Exercise: Count how many lines in the items below contain the string "screenshot", treating uppercase and lowercase as different, and reply with only that number.

--- Begin Records for the exercise ---

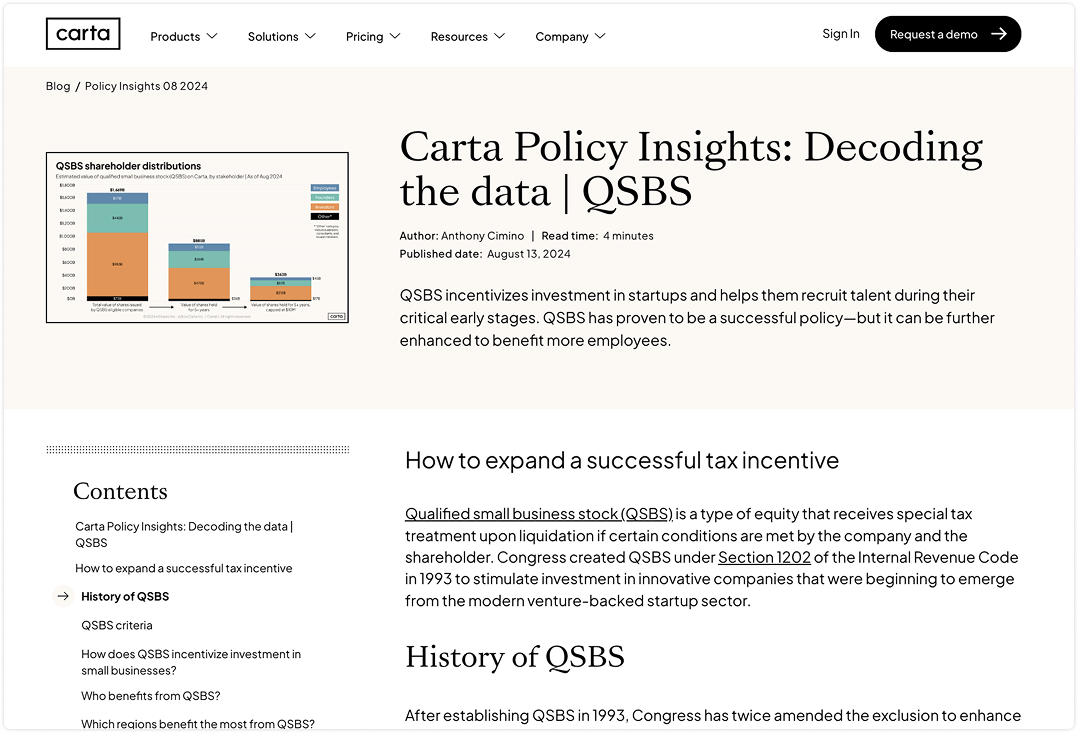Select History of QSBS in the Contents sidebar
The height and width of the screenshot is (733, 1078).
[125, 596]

--- End Records for the exercise ---
--- Begin Records for the exercise ---

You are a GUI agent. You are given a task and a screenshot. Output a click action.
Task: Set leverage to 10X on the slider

--- End Records for the exercise ---

The answer: 2